Playmobil pirate ship includes dark-skinned doll wearing "slave collar"

Ah, ages 4-10.

Yeah, I think that’s when a lot of black kids start learning about the trans-Atlantic slave trade, too.

Um. At least then someone would have actual ‘fun’?

I gotta admit, as a pinko hippie white knight social justice warrior cosmonaut fan of Obammunism (it’s on my business cards!), who is also in favor of mothers having to have awkward conversations about topics they’d rather avoid with their children, I do not understand the connection. :neutral_face:

4 Likes

I don’t think it’s garbage. The racial issues in the USA are crazy and deep and complex for outsiders to grasp, let alone navigate with expertise. Even many people raised in American culture from birth still struggle with it. For those of us who don’t have a lifetime of education in American racism and culture, the unknown unknowns are vast. (I was stunned when I first heard of a person losing their job for violating an American racial taboo regarding fruit. I had not the faintest idea that even fruit has racial overtones in the USA. My American cultural blindspots like that are everywhere).
I think you underestimate how much North American culture and racism you have been able to assimilate and intuitively navigate from having lived there. It is not a simple or trivial subject to understand.

2 Likes

They really do seem to have everything.

1 Like

it’s certainly clear that the “cop busting a shoe-less homeless man” may be in fact asking about an odd new headwear trend sprouting in China

7 Likes

Fun Playmobile story, I got about a dozen set with mostly intact boxes, mostly intact pieces, and a Lego pirate ship with a damaged but whole box for $50 at a garage sale. I flipped those for like $500, IIRC. Most were cowboy and Indian and pirate sets from the late 80s, early 90s. Lego ship was missing about a dozen pieces, but there is a site where you can literally find and order any part ever made and I made it complete to get a higher price.

1 Like

I love garage sale finds like that.

A while back I bought a $150 keypad door lock from a guy for $4 because his wife didn’t like the way it looked.

Works fine for me.

Actually, I think it’s pretty good that this kind of thing exists. Cleaning and other manual jobs are necessary and have dignity, so I can’t see why having cleaners is insulting. I find it more offensive where children are taught that these jobs, and therefore the people doing them, are beneath them. I guess it would be different if this was the only place you saw female minifigs, but that doesn’t seem to be the case. We had this growing up:

11 Likes

having cleaners is NOT insulting, except when you label the box “SUMMER FUN”

2 Likes

I guess it’s important to see the context then - the Summer Fun theme is all about things you could do while on summer vacation - camping, going to a theme park, staying at a hotel, playing sports etc. You can populate your destinations with different characters, and the hotel has a porter, housekeeping service, a shop and a luxury suite with furniture. The cleaner does have black hair and could be seen as Latina by US customers, but a number of other minifigs in that series also have black hair and different skin colours:

2 Likes

@jsroberts wrote it already, so here’s only one more summer fun box with a worker on it

3 Likes

7 Likes

I have no trouble imagining that 4-year-old-me would have totally unbiased fun making the hobo into my hero and having Charlie-Chaplin-esque hijinks with the fine fellow.
The guy that gets to sleep under a tree, make inventions from trash (eg items outside the playmobil universe) or steal comically-sized legs of ham from the barbie-supermarket, while being pursued by the uniformed guy and the office worker… Heaps of fun!

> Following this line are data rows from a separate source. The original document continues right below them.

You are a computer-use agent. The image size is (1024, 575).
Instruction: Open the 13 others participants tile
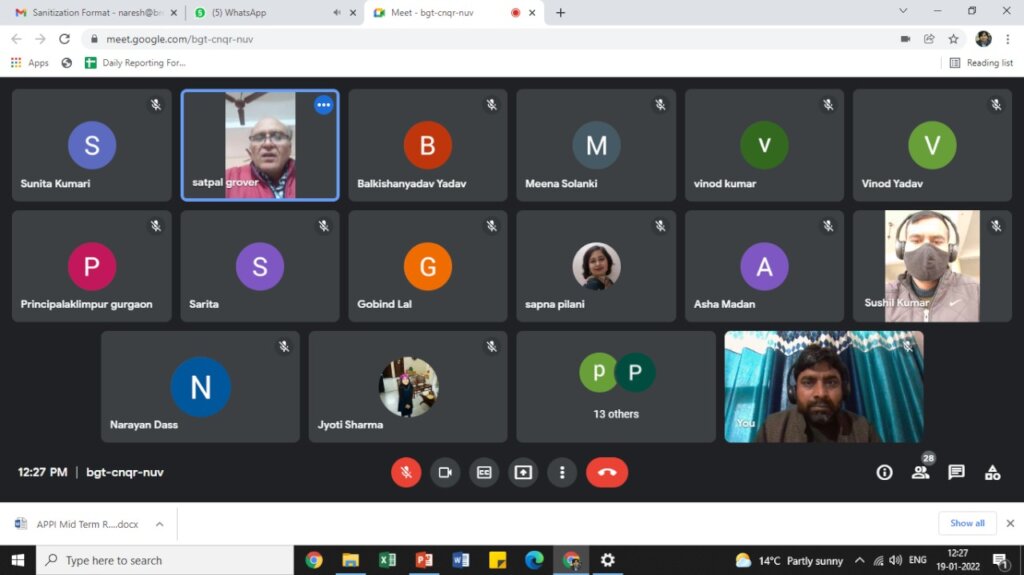616,387
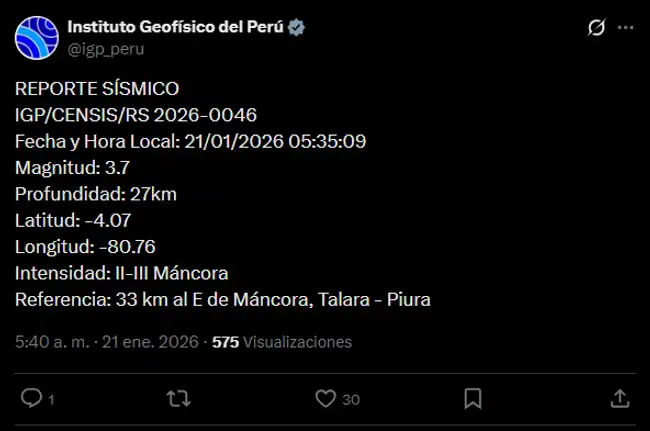This screenshot has height=431, width=650.
Task: Click the IGP/CENSIS/RS 2026-0046 report code
Action: [142, 115]
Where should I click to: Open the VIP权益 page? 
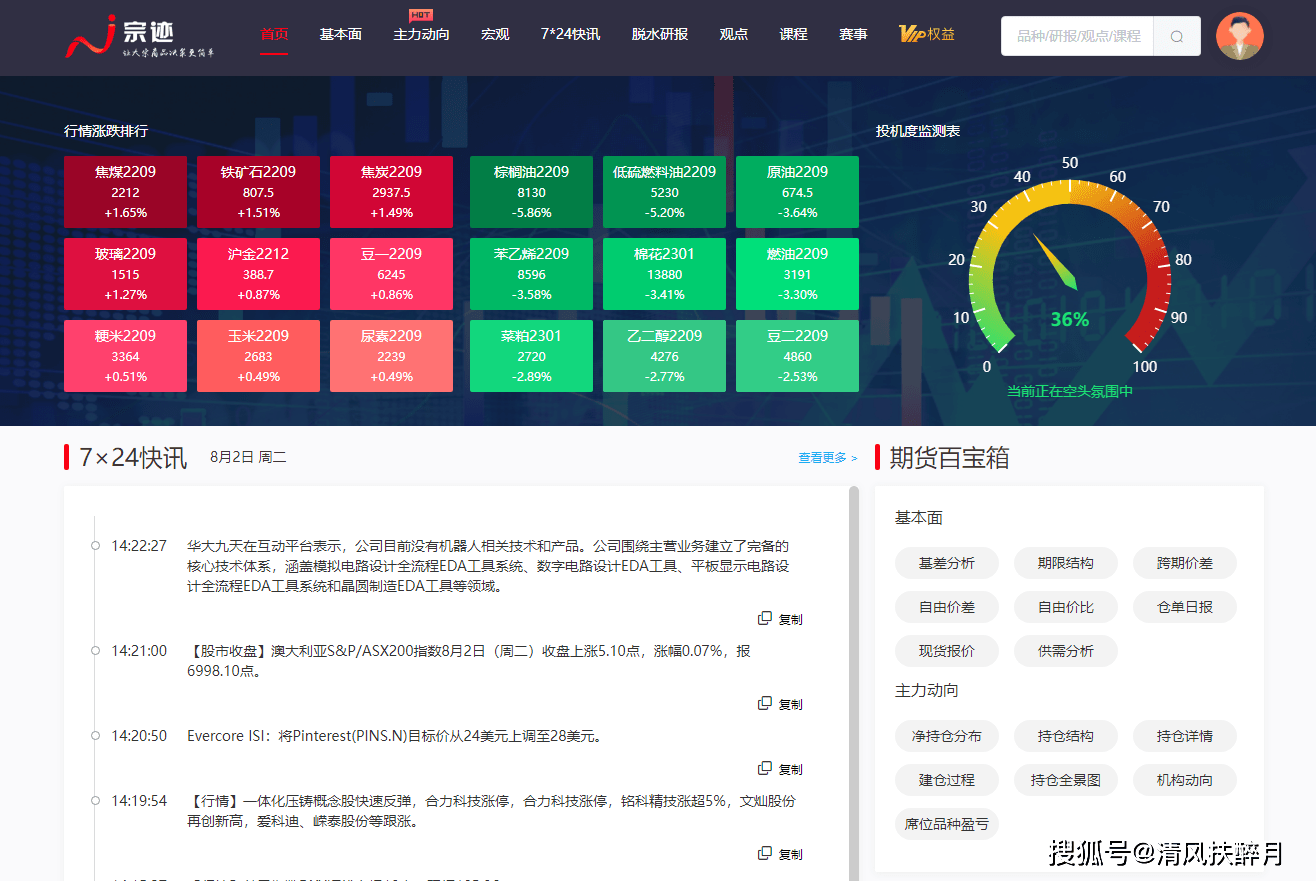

Plenty of kids books and tales - Grimm, Arabian Nights, Hans Anderson, Roald Dahl,* have a tramp or underprivileged protagonist playing a positive role. Depicting a scene that has value in the context of literature or role-playing or story-making is just what toys are for!

( Enid Blyton, not so much )

5 Likes

If you can call videoing yourself tugging miserably at your flaccid todger in the hope that you can scandalise some poor minimum wage woman for a brief sense of superiority over someone - fun, then sure, I guess.

8 Likes

Ah, so you’re familiar with Waldorf toys then?

4 Likes

Gif bank, please!!!

If you speak of watermelons, I have to admit I was in college before I ever heard of that one. Everyone in my lily-white trailer-park family loved watermelon during the summertime. Had no idea that fruit had baggage for an embarrassingly long time. Still think that baggage is even dumber than most dumb baggages of that sort.

6 Likes

Kind of in the same boat. Living in rural Pennsylvania, was vaguely aware that racism was an ongoing thing out there. But until college my exposure to African American norms and portrayals was primarily through prime-time television, which tended to portray such folks being as much like my family as anyone else around.

I remember the mention of watermelon in the Arrested Development song “Tennessee” seemed really random to me when it came out, and had the impression there might be some significance to it, but had no idea if that was the case or what it meant.